#### [RECORDED INFORMATION]
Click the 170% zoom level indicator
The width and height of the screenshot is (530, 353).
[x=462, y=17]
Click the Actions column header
==
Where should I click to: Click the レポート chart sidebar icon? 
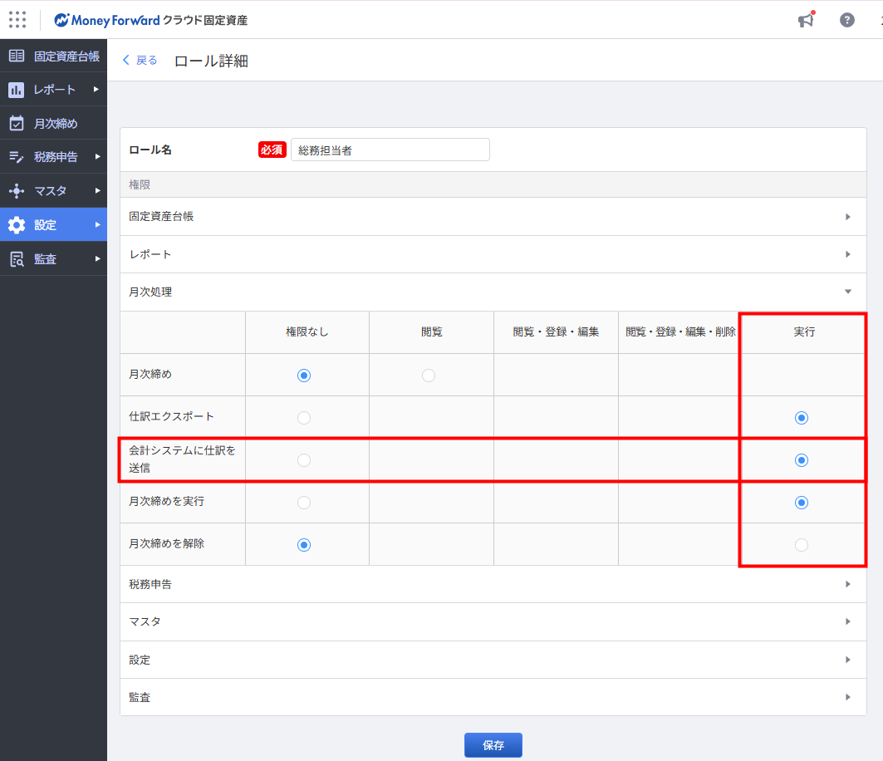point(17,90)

#### [TRY IT]
Using the entries above, extract exactly the span from the line with "Click the 170% zoom level indicator" to the line with "Click the Actions column header", both lines included; leave out everything else.

#### [WRITTEN REPLY]
Click the 170% zoom level indicator
The width and height of the screenshot is (530, 353).
[x=462, y=17]
Click the Actions column header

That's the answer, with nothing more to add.